When you look at pictures of the Minnesota State Fair 100 years ago, one thing stands out: Everyone’s wearing about 47 pounds of clothing. The women are cinched in a whalebone frame, their shameful limbs sheathed from ankles to wrists. Men are wearing about six layers, but at least it’s summer-weight wool.
You might think old newspapers had stories like “HORRIBLE TRAGEDY AT FAIR — HUNDREDS DEAD AS HEAT SOARS PAST 80 — MEN AND WOMEN TRAPPED IN THEIR OWN CLOTHING WITH NO ESCAPE” or read that fainting was so common that a big bump on the forehead was known as a “Fair Knob.”
But apparently they coped.
The fare was simpler then, if I read the signs by the food stands correctly. Everything was sanitary! Meaning, perhaps, “Fewer flies than you’d expect.” Nowadays we would think twice before stopping at Clean Hamburgers or Hygienic Corn Dogs, because you’d wonder why they felt the need to point that out. Fairgoers in 1914 would be astonished by our selections of food, and wonder if some plague had taken all the cows, forcing us to eat ostrich and alligator and camel.
They would have recognized Ye Old Mill, which opened in 1915. Ahhh, of course: A place where you can escape the prying eyes of the elders, sit with someone you’d been giving the sheep eyes for a year, and slosh along through a dark tunnel in tremulous excitement, waiting for the moment when your trembling hands could touch, thereby signifying you were engaged. (In the first few years, every boat had a minister with a flashlight and a whistle, just in case the couple did anything untoward, like make eye contact.)
The years have utterly transformed the State Fair, and every year something brasher and brighter takes the place of a humble old sign or a homely wooden booth. But a fairgoer of 1914 would know it was the fair, and wouldn’t be entirely surprised by what it had become, aside from the lack of giant gas-filled airships overhead, trailing signs that exhorted everyone to beat the Kaiser. It makes you wonder if the fair of 2114 would be familiar to us. Some predictions:
• Popular grandstand concert consists of real humans re-enacting the last concert of the androids who replaced the Rolling Stones in 2030.

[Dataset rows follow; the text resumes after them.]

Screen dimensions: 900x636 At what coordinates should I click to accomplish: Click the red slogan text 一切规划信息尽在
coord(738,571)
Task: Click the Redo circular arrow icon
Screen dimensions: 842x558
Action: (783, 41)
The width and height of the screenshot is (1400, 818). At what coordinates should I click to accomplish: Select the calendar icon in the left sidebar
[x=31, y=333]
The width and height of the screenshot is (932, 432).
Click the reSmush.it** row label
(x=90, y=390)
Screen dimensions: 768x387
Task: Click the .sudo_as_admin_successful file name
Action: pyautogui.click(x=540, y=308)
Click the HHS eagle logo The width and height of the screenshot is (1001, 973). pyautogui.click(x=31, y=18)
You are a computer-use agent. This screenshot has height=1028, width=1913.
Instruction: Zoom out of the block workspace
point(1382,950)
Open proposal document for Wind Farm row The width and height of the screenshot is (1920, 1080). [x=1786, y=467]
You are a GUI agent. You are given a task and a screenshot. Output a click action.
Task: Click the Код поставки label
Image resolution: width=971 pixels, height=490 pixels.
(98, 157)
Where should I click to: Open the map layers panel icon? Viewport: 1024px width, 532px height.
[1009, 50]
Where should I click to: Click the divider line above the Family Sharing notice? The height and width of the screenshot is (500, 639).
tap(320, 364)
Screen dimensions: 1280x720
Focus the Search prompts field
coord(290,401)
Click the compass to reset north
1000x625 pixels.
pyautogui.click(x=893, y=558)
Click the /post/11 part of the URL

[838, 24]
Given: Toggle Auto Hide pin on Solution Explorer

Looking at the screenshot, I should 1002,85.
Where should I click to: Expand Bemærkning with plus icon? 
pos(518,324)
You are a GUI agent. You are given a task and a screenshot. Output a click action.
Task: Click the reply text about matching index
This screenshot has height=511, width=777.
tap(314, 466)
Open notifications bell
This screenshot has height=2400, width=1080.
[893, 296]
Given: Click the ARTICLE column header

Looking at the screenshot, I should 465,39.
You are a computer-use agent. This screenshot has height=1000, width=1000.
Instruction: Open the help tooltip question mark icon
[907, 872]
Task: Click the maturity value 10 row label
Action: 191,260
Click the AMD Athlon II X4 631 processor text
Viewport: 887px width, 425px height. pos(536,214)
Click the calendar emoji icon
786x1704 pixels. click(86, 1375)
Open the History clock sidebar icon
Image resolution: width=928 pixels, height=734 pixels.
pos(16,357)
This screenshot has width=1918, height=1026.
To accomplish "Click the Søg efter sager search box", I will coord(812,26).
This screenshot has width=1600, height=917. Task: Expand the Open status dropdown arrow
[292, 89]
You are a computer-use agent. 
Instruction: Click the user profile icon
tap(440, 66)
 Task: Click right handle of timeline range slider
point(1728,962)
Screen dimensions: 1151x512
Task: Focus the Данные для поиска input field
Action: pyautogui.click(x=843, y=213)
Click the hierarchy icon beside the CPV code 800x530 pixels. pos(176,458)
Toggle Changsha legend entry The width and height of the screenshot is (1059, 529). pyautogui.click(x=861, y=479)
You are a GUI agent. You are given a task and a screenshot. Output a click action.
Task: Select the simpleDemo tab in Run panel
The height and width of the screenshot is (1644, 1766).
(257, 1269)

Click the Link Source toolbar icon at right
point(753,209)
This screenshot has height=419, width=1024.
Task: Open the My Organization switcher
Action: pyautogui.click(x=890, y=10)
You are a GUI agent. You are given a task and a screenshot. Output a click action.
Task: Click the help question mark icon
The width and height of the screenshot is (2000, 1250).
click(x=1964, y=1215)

• Fairchild, the mascot who roams the grounds pantomiming excitement and enthusiasm, is no longer a guy in a costume, but a genetically enhanced gopher.
• Skyview gondola cars have temporal-field windows that let you look back in time, so you can see how the fair looked in decades past. The windows are bolted shut because some idiot in 2047 dropped his iPhone and it fell into 1942; it was found by some impressionable people, and a cult developed around “Apple” that persists to this day.
• Cow barns now filled with rows and rows of glass tanks in which cow meat is grown by cellular replicators; prize ribbons are stuck on the tanks and no one knows what they really mean, just like today.
• Most fair food is replaced by a chemical coating that reproduces the taste of various edibles, so all you get is the stick.
• Mini-donuts replaced by Nano-donuts, which are three microns across and are sold in batches of several million — although most people eat about 700,000 and figure that’s enough and throw the rest away, feeling virtuous.
• Dippin’ Dots is still touted as the ice cream of some theoretical future in which Dippin’ Dots have replaced ice cream; projected date for the frozen-treat revolution now pushed back to 2127.
• The Star Tribune booth of 2114 no longer sells paper subscriptions, but the digital version sells briskly, thanks in part to Sid’s column.
• Midway consists entirely of electrodes plugged into a port in the back of your head, simulating various rides. There’s a Tilt-O-Whirl for the hard-core nostalgics, but regulations require that it go only 5 miles per hour, and it’s frequently offline because the air bags keep deploying.
• Daily parade includes the spoils of war from the Dakota Democratic Republic, vanquished in the most recent conflict that resulted from the dissolution of the Union.
• “Guess Your Weight” guy now guesses your genome sequence: I’d say you have a recessive gene for hypertension on your paternal side. Right? Thanks for playing.
It’ll still be the fair. Still, some changes tell you a lot about who we were, and who we aren’t anymore. In the old days they’d stage a head-on collision of train engines for grandstand amusement. Nowadays we’d have two light-rail trains demonstrating their collision-avoidance system, where they get very close but automatically stop and back up. Not in the vigorous days of the yore! Two great iron beasts heading straight for a catastrophic smashup — a thunderous explosion, the screams of tortured metal, the expiring hiss of steam and the shocked silence of the crowd before they rose to their feet, knowing they had seen something unique that could not be repeated.
If you did it today everyone would be holding up smartphones to record it.
So why not just broadcast a train crash to people’s phones, and they can pretend it’s really happening? No. That wouldn’t be the fair. It’s one of the few places on Earth where you don’t see everyone hunched over a glowing rectangle, tapping out their updates.
We leave that behind at fair time. We want to experience the here, the now. Also because we have a corn dog in one hand and a cookie bucket in the other.